Facing Each Other: The World's Perception of Europe and Europe's Perception of the World. An Expanding World: The European Impact on World History, 1450-1800, Vol. 31. 2 parts. Edited by ANTHONY PAGDEN. Burlington, VT: Ashgate Publishing Company, 2000. Pp. xxxvi + 699. $275.00 (cloth).

This collection of twenty-five previously published articles endeavors to map recent historiographical and ethnographic developments in the study of Europe's encounters with non-European peoples. Given the flowering of scholarship on this topic that has resulted from the interdisciplinary movement of the last four decades, such a compilation would seem a worthy, highly desirable project. Unfortunately, deficiencies in editing and production compromise the effectiveness of this two-volume set.

Published between 1964 and 1996 and focused on European contact with Africa, the Americas, Asia, and the Pacific, these scholarly pieces vary in their continued relevance. Many of the articles remain [End Page 506] quite profound and current in their analyses of the intellectual consequences of European expansion. Jacques Le Goff's conceptualization of the oneiric horizon as an ever-shifting site of exotic fantasy suggests the ways in which Europeans often ended up describing themselves in their attempts to characterize or speak for others. The voice of the other proved to be European after all. W. R. Jones historicizes the concept of barbarity as a construction of civilized men and charts its banishment to the frontiers and beyond as Christianity triumphed in Europe, thus minimizing the social and cultural distinctions among those who were now both European and Christian. Karen Kupperman examines the vulnerability and guilt that informed English attributions of treachery toward those Native American peoples regarded as human but savage. Roy Porter argues that the formulation of Polynesian eroticism resulting from European encounters with Tahiti in the latter half of the eighteenth century reinforced phallic imperialism and transformed exotic sexuality into a signifier of decadence.

In a piece that resonates well with the concerns of much contemporary postcolonial scholarship, Yuri Slezkine describes the efforts of Russian scholars to grasp the "true nature" of imperial subjects appropriated by, but not fully incorporated into, the expanding Russian state. Neither sixteenth-century classifications based on religious difference nor later cultural distinctions derived from ethnographic observation could grasp adequately the cultural complexity of these colonized peoples. In the end, state scholars found themselves confronting diversity within Russia as well as on its frontier. There resulted the recognition that the Russian heartland itself consisted of many borderlands.

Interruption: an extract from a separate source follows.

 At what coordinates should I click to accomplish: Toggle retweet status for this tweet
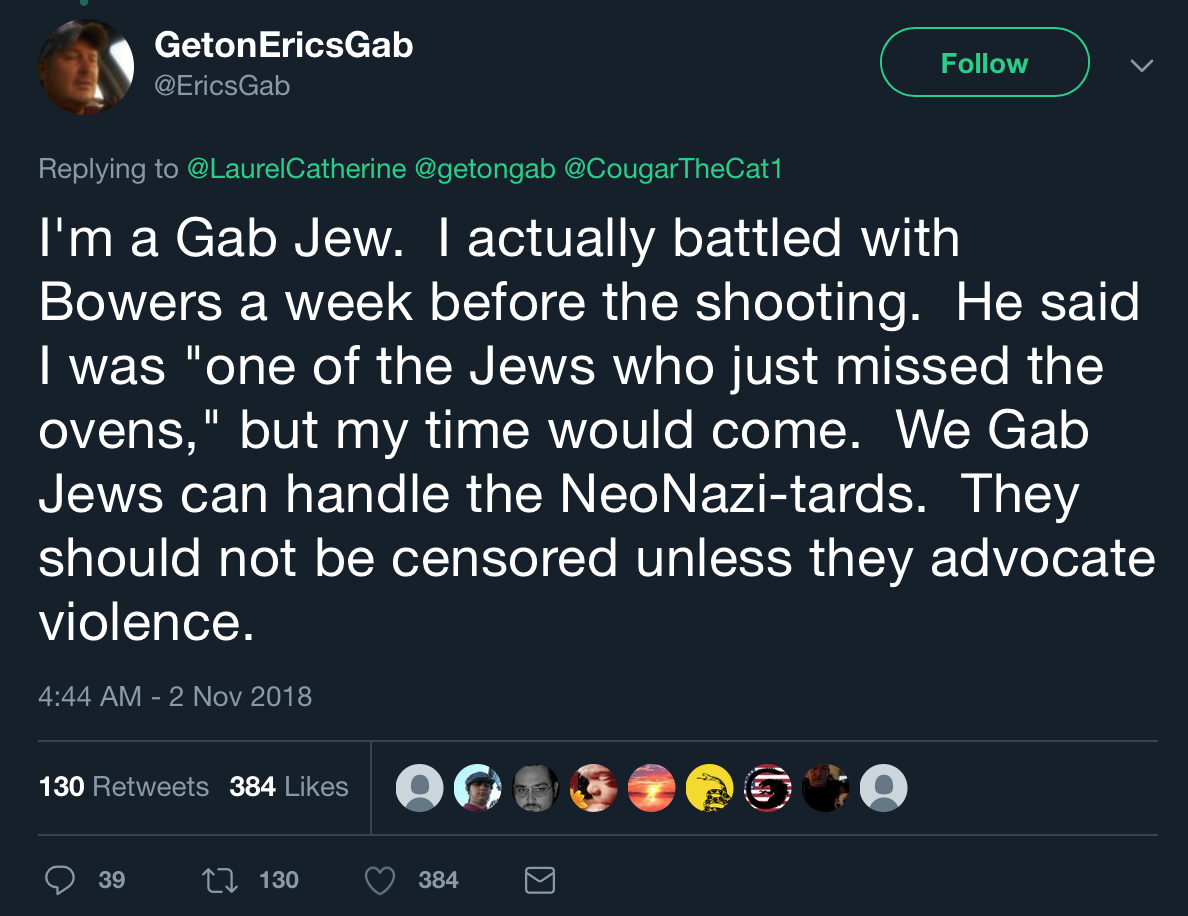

Exploration, contact, and encounter deeply affected both formal and more casual investigations into otherness. Joan-Pau RubiƩs sees Renaissance ethnology as giving rise to a renewed skeptical tradition in which the languages of Christianity and civilization could no longer integrate different cultures into a single, Christian, global community. With belief in the religious source of human morality shaken, law and government were the only tools left to regulate a "landscape of difference and a plurality of worlds" (p. 112). Travel writing showed itself to be more than just an innocent practice of the voyager or sojourner. Examining European travel writing on Africa, Mary Louise Pratt finds in this genre a diverse, complex, ideological, and powerfully normalizing discourse. Descriptions of manners and customs worked to codify and reify difference, thus domesticating capitalism's newest subjects.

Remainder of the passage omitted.